The Senate started out with two major testing bills. One by Republican Senator Anitere Flores, the other by Democratic Senator Bill Montford. Montford’s bill had the backing of teachers, districts and even the Republican leaders like Education budget chief David Simmons. But there can only be one bill, and Monday Simmons read off a series of amendments, designed to merge the two proposals.
Many of the amendments are similar to ideas proposed by Montford last month.
“The bill makes several common sense changes to our system. A number of state mandated end-of-course exams are eliminated, including Geometry, Algebra 2, U.S. History and Civics," Montford said at a March press conference on his proposal.
A similar amendment for Flores' bill by Simmons allows the state to use at least one of those EOC’s to comply with federal laws.

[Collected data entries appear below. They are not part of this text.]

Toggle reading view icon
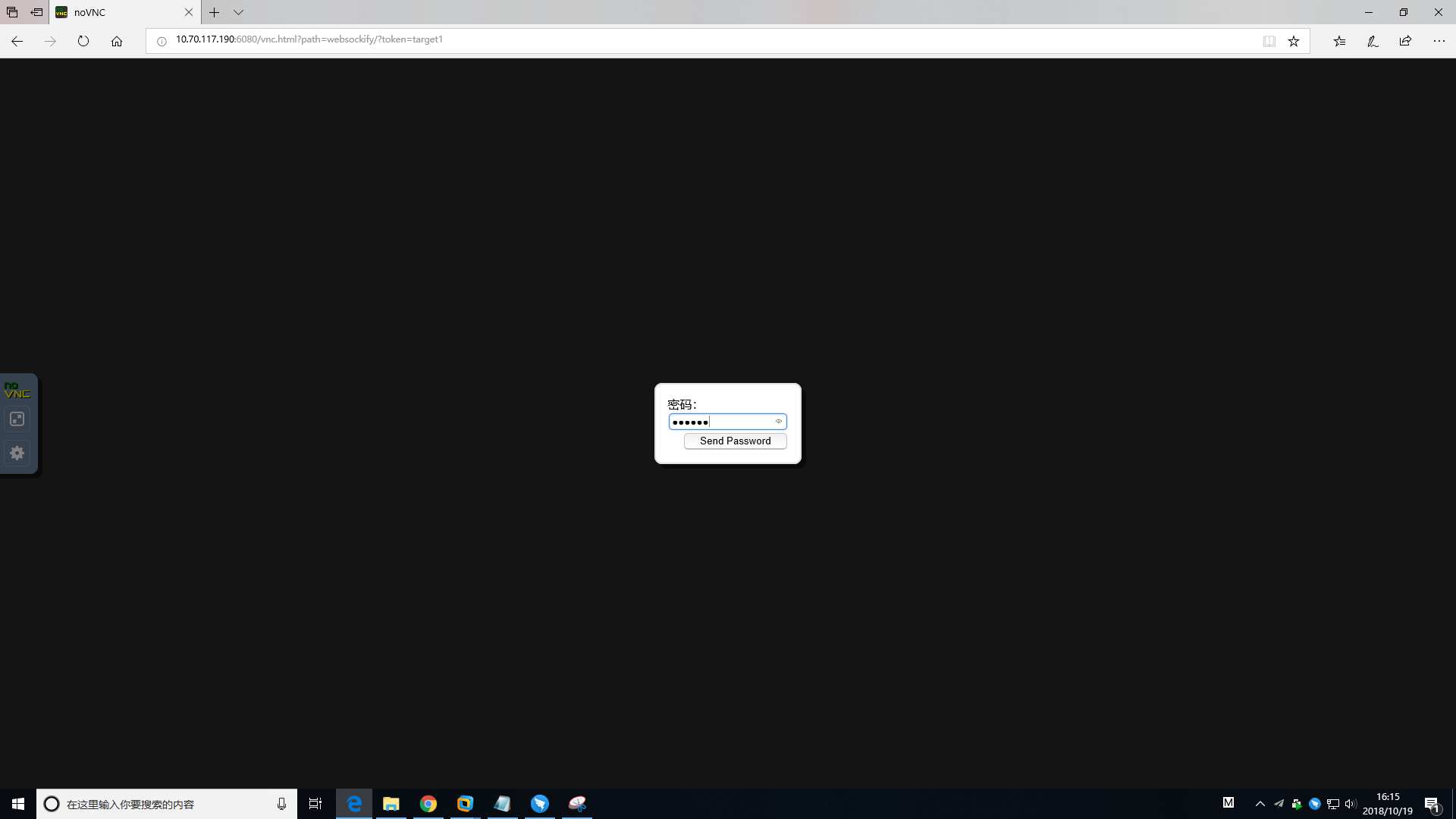click(x=1269, y=41)
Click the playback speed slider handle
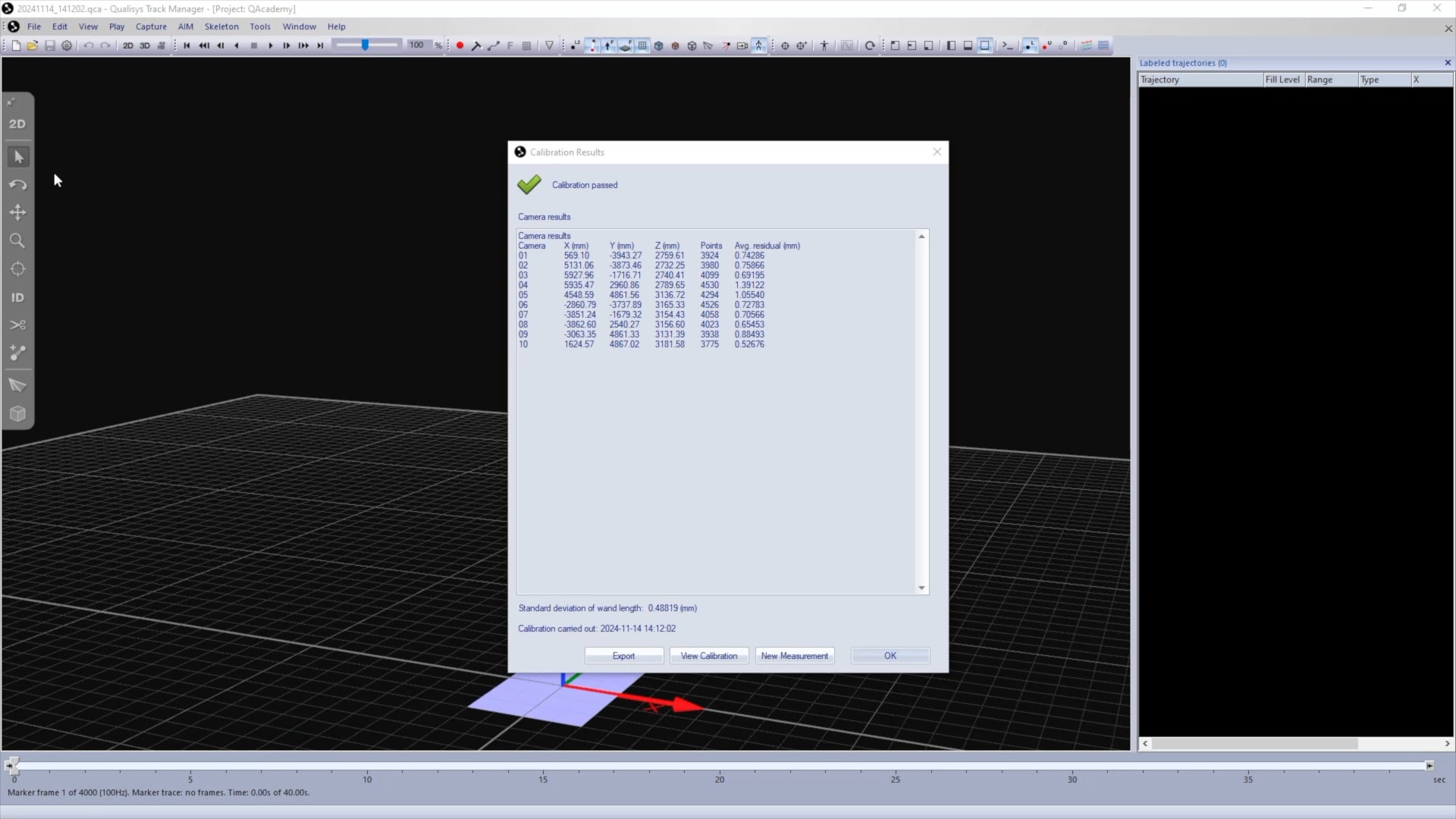The image size is (1456, 819). point(366,46)
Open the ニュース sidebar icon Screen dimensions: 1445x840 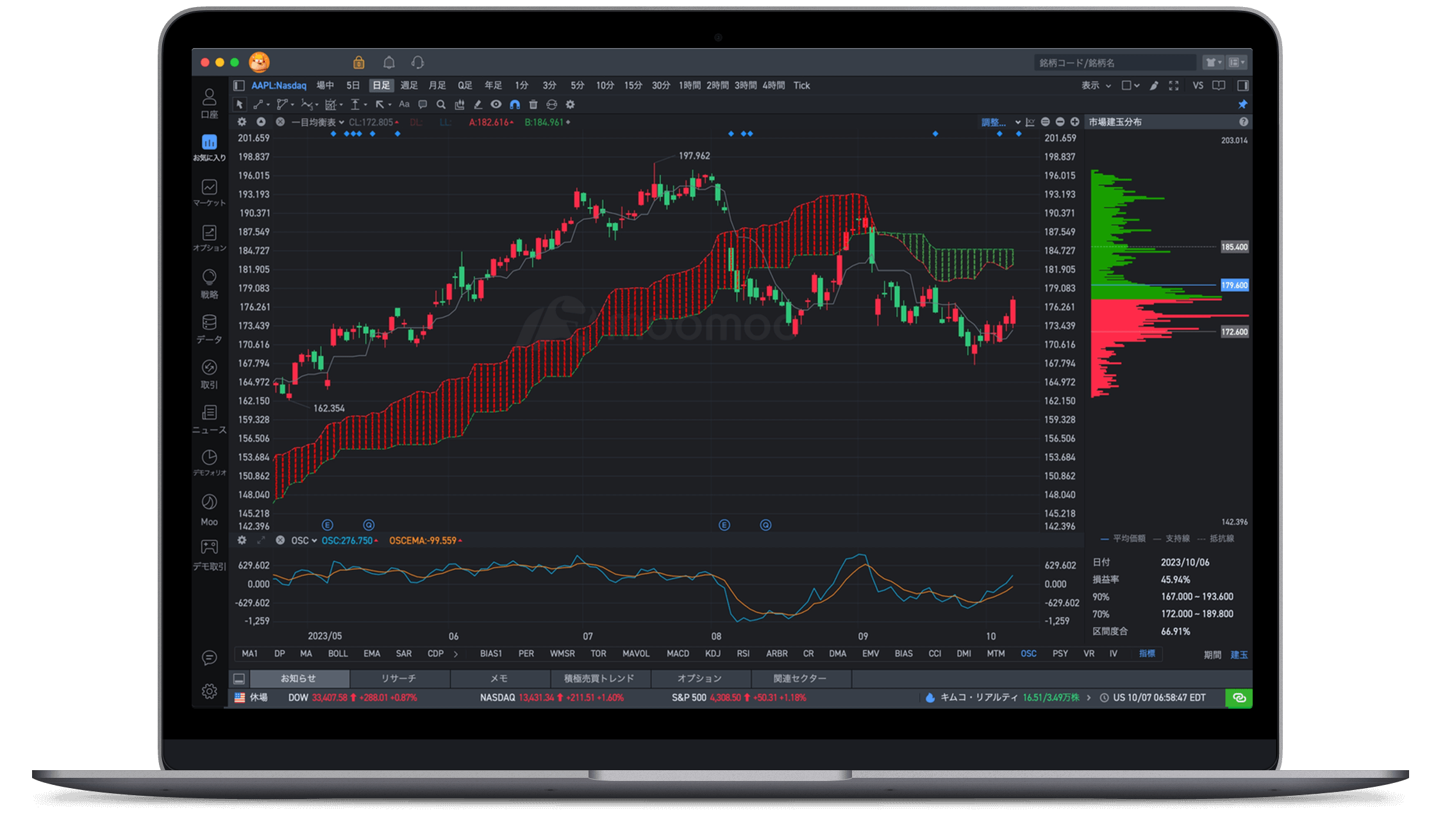point(209,419)
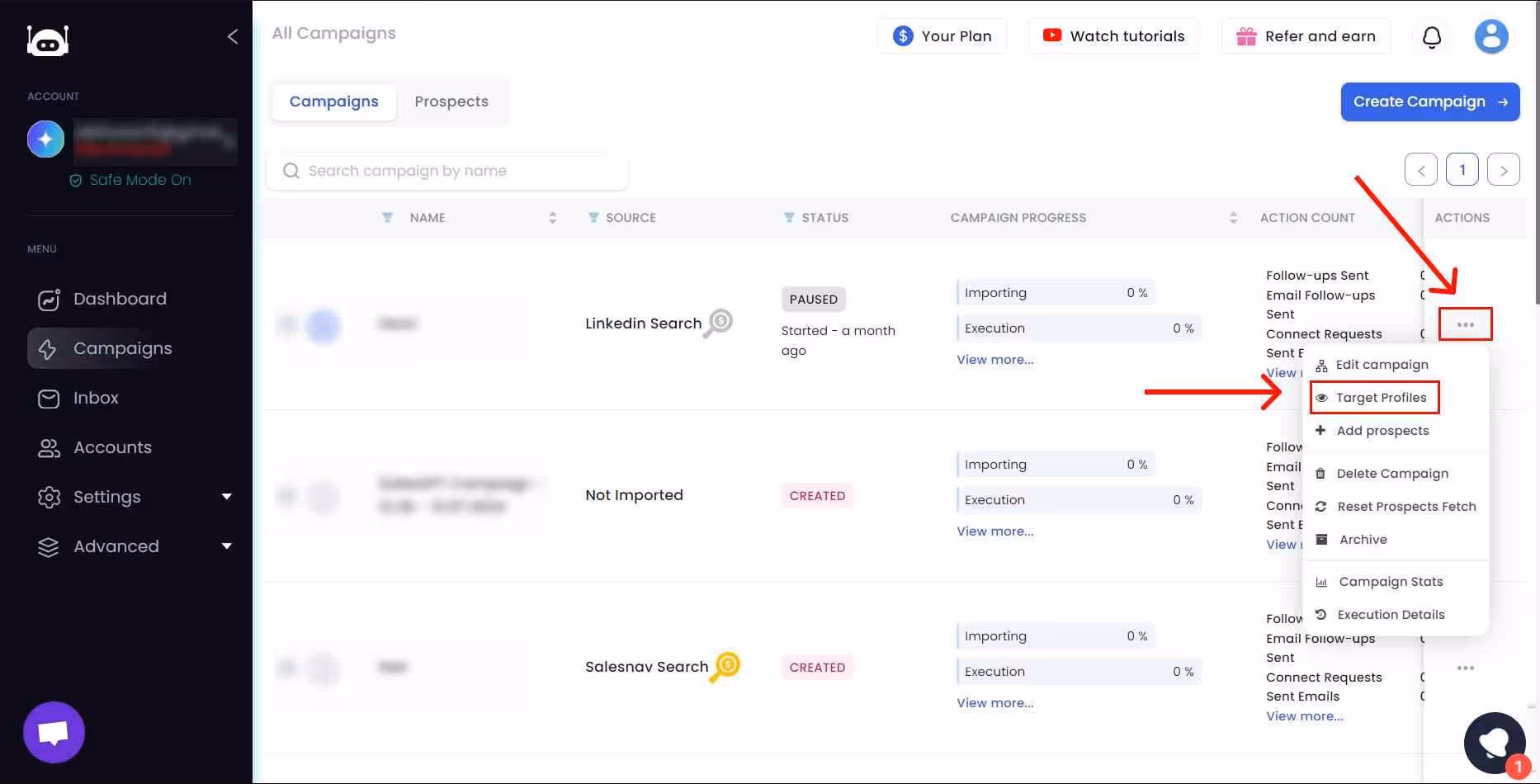Screen dimensions: 1540x784
Task: Expand the Settings menu in the sidebar
Action: [x=106, y=497]
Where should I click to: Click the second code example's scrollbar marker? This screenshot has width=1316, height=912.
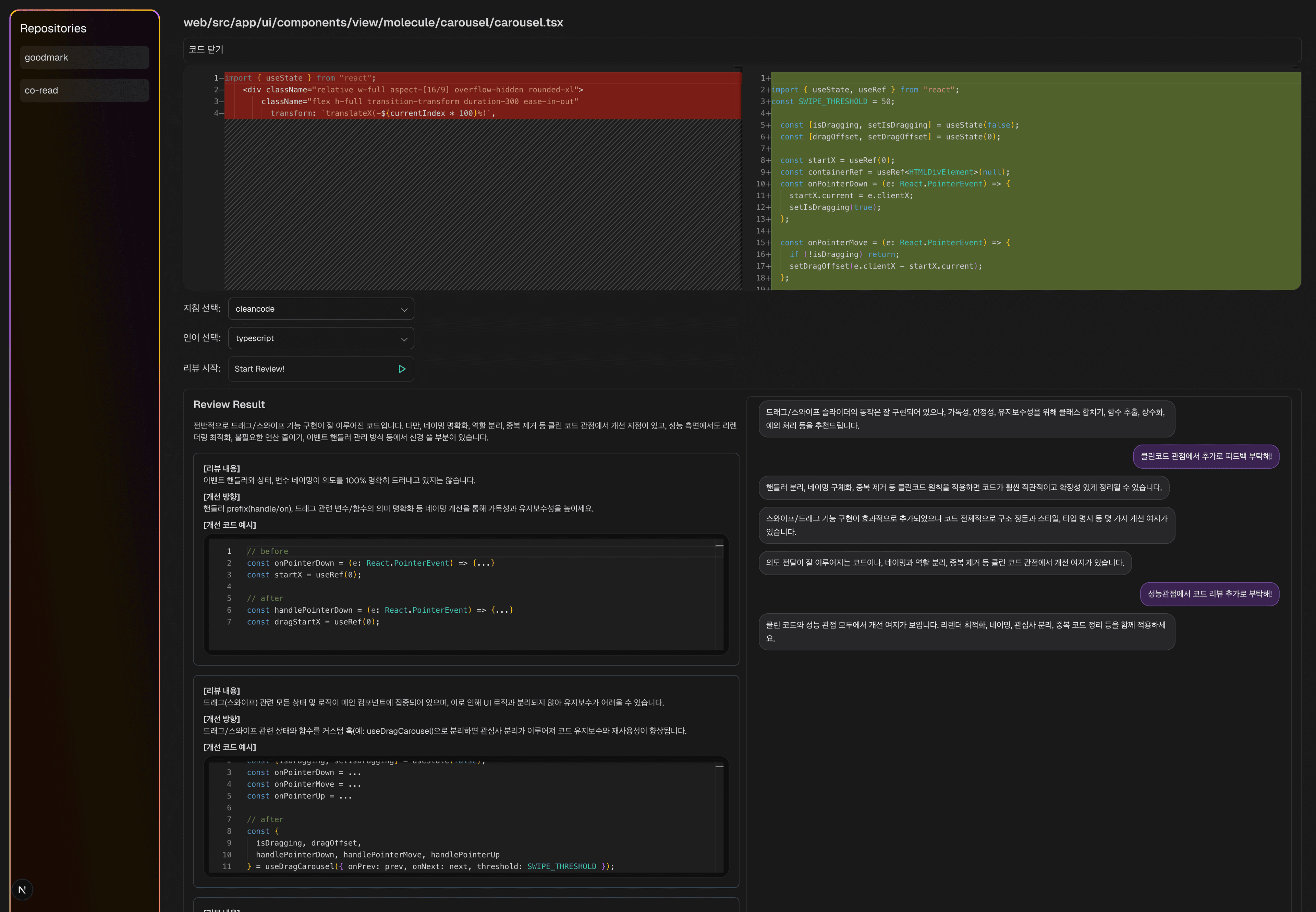719,766
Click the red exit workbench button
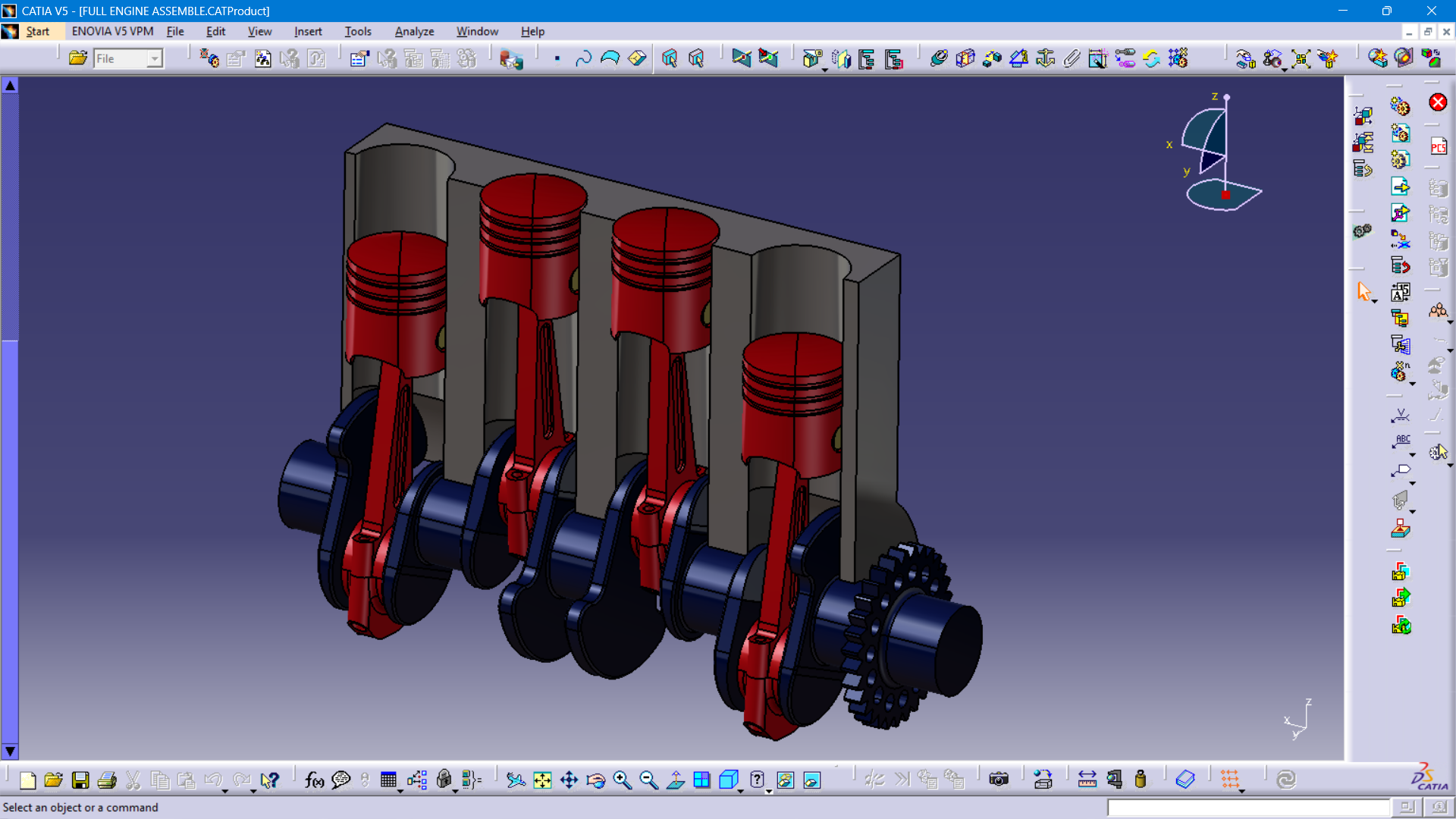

Montford’s measure also let students to use a paper-and-pencil option to take state tests, and gets rid of the controversial value-added model, a formula based on state test results that’s used to evaluate teachers. All of those ideas are now part of Flores’ bill. But parts of her original proposal remain.
“So we’d like to move the testing window back. And we want to make sure that both the current teacher and the future teacher have information on how the student did the previous year," she said.
Flores’ bill was held up in committee last week over Senator Tom Lee’s concern that Montford’s proposal was being taken away. In a written statement, Flores said, "“I believe assessing students’ knowledge plays a large part in ensuring success, and that is the reason SB 926 is so important to me. We need to ensure state testing serves its fundamental purpose and that legislation be comprehensive and substantive. That is why I was happy to reach across the aisle and collaborate with Senate colleagues Bill Montford (D-Tallahassee) and David Simmons (R-Altamonte) to amend my proposed bill, and in the long run, have legislation that will improve the quality of education,”
The merged proposal is now on a fast-track in the Senate. But while that chamber is proposing a testing reduction, the House companion bill doesn’t include any of the new amendments.